The encampment, therefore, was able to win its demands without any major escalations. Students and supporters increased the militancy of the encampment by chalking anti-Zionist and pro-resistance messages, flying the flag of Palestinian Resistance groups, and publicly displaying a willingness to defend the camp against eviction with a simulated drill. 

Thus, the encampment hit on a rare winning strategy: identify tangible and undeniable connections with the Zionist state to inform demands, locate and apply pressure to key financial pain points in the institution, and maintain tight organisation and swift decision making throughout the duration of the encampment. Other universities in Ireland–namely University College Dublin and University College Cork– have adopted the same approach. 

Solidarity Spreading

On the 11th of May, students at University College Dublin (led by UCD BDS and SU) launched an encampment on the lawn outside of O’Reilly hall. This encampment is still ongoing and, at the time of this writing, entering its third week. The experience of students at UCD is a useful comparison with Trinity for understanding how the encampment protest strategy can adapt to differing conditions.

At UCD, there is no equivalent to the Book of Kells that students can exploit for leverage. UCD, located in Belfield in south Dublin, is not nearly as visible to the city and population as is Trinity. The encampment’s presence is disruptive, but, at least until graduation ceremonies begin on the 6th of June, it will not interrupt any key University functions. Additionally, the University’s connections with Israeli institutions are more tenuous, or at least more hidden. 

The UCD Variation

Therefore, the encampment’s demands have centred around isolating the Zionist project via disclosure of all financial investments and associations with Israel, public statements condemning the genocide in Gaza and calling for a one-state solution (a democratic, secular state) to the occupation of Palestine, cancellation of research associations, and strengthening support for Palestinian students. 

For all of these reasons, and due to the much longer duration of the encampment, protestors at UCD have had to take a different strategy. Learning from the experience in Trinity, and adapting to the above, students have planned deliberate escalations to increase the disruption caused by the encampment. Protestors have chalked explicitly pro-resistance and anti-administration messages around the campus, have pasted propaganda posters and images of resistance leaders and martyrs onto important University buildings, and have occupied the University Club cafe twice. 

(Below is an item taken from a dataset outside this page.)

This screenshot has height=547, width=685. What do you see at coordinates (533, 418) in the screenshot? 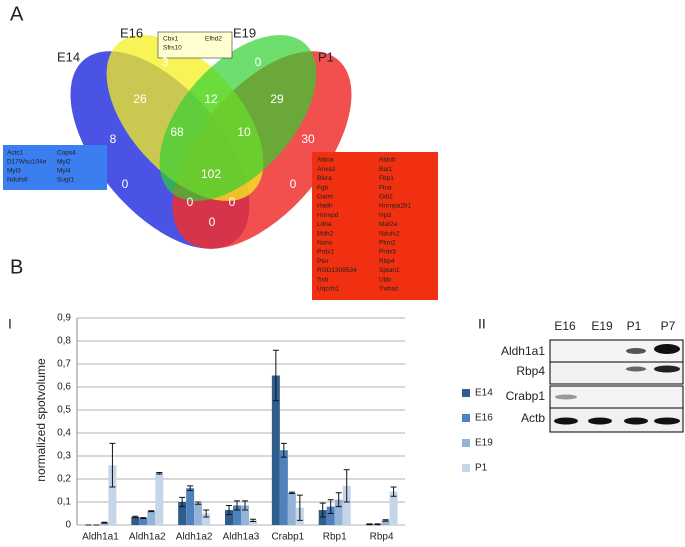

Through back-and-forth communications with university administration, public statements made by the University, and several rounds of negotiations, the UCD protestors are experimenting and learning what tactics cause the most consternation in the target and how to increase their leverage. 

Learning the Lessons

After the success of Trinity’s encampment, the question is whether UCD will achieve similar, if not greater, gains. The Irish Palestine solidarity movement, including trade unions, stands to learn a lot from the experience of these two prolonged, direct actions. 

A key element of what makes these encampments effective is that they are based on collective action. This is the principle that unions are based on. Many unions have policies in support of BDS but these need to be made effective. Like the Dunnes Stores strikers did against apartheid in South Africa and the students are doing now.

The model of identifying bespoke demands on the target, locating and applying strategic pressure to key functions of the target, and maintaining unity in political orientation and tactical approach can be adapted to protests that target state institutions as well. Especially in the wake of the Government’s shameful decision to delay action on blocking US warplanes from using Shannon Airport, an escalation in pressure on the state is of paramount importance.